# WHAT IS NEEDED
In the entries below, begin at the line with "Task: Click the Snow Mail button" and stop after the line with "You are a GUI"; output those lines exactly and omit the pictures.

Stored data:

● ● ●

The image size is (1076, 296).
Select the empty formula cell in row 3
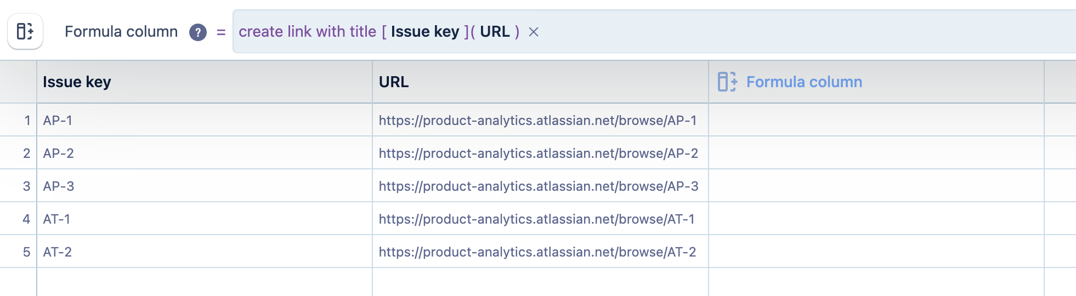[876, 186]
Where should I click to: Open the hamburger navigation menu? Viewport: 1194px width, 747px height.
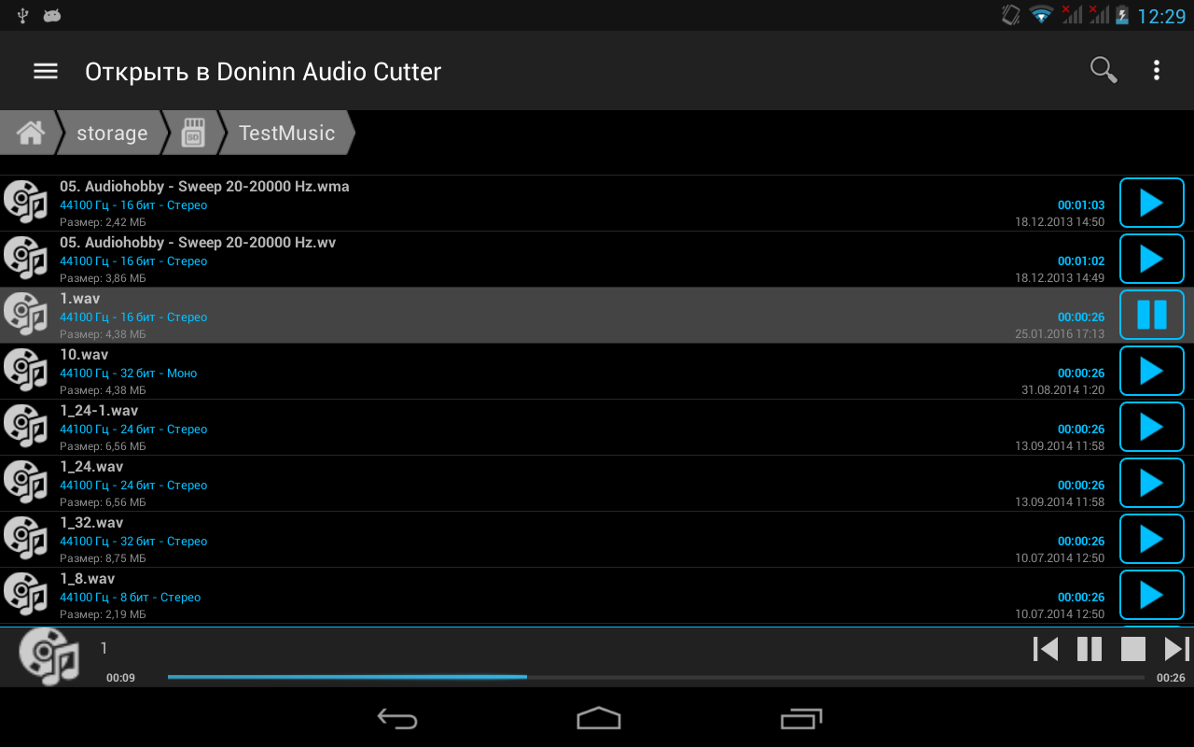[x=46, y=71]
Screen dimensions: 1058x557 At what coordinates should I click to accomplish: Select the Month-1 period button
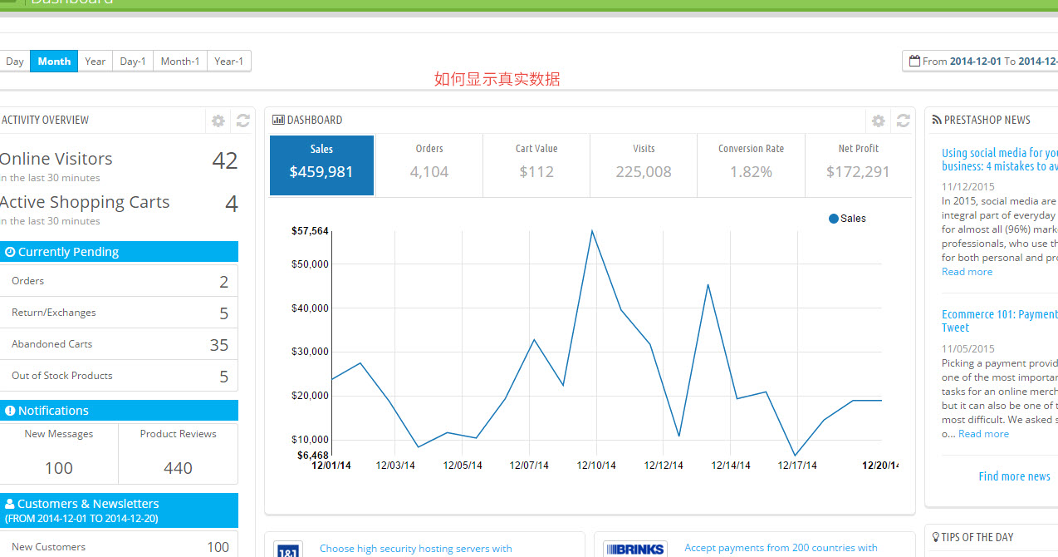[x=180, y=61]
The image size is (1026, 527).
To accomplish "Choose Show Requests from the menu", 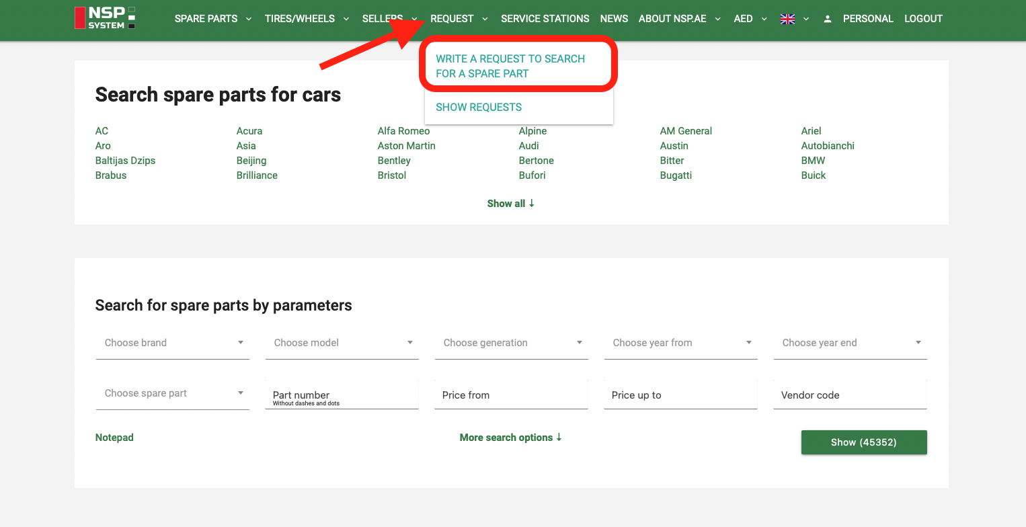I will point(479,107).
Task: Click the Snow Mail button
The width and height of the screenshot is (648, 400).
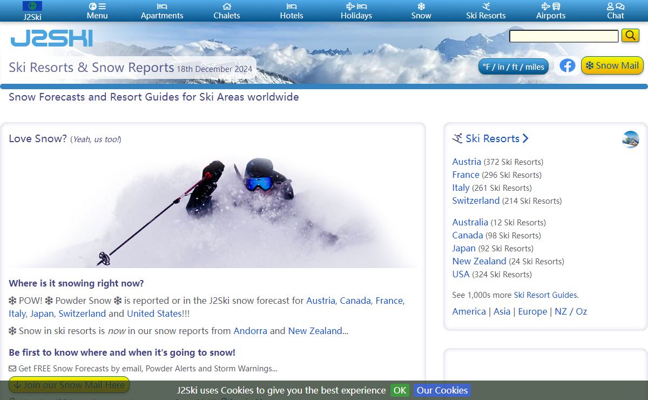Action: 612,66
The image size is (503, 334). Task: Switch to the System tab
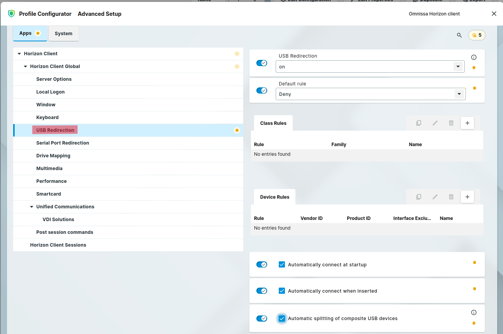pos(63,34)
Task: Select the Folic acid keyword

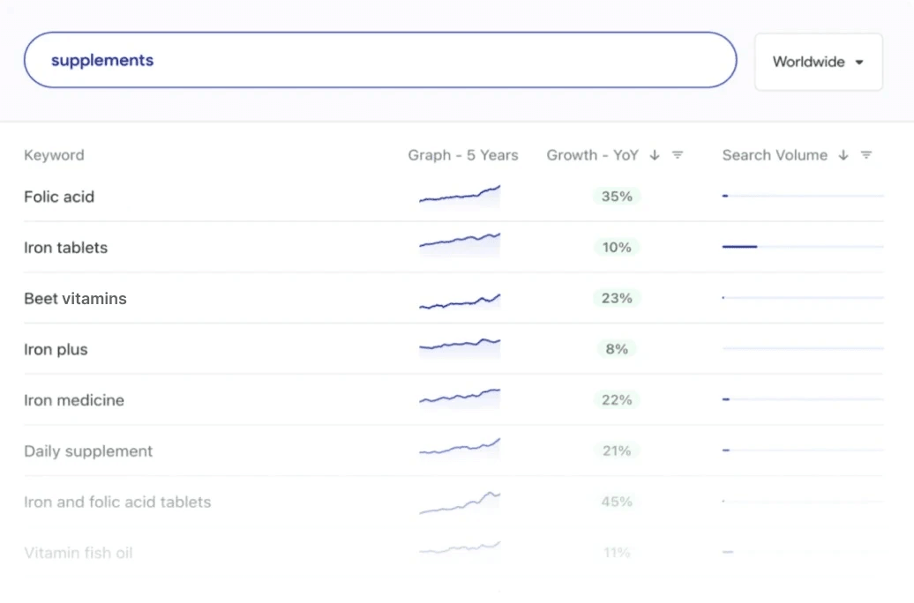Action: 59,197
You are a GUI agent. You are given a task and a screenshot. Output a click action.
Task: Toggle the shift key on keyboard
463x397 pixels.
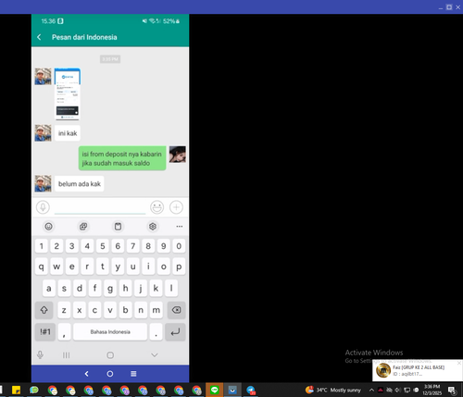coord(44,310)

● ● ●

# WRITTEN SOLUTION
Task: Click the Snow Mail button
The width and height of the screenshot is (648, 400).
Action: 612,66
The image size is (503, 334). Task: Switch to the System tab
pos(63,34)
Task: Select the Folic acid keyword

Action: 59,197
You are a GUI agent. You are given a task and a screenshot. Output a click action.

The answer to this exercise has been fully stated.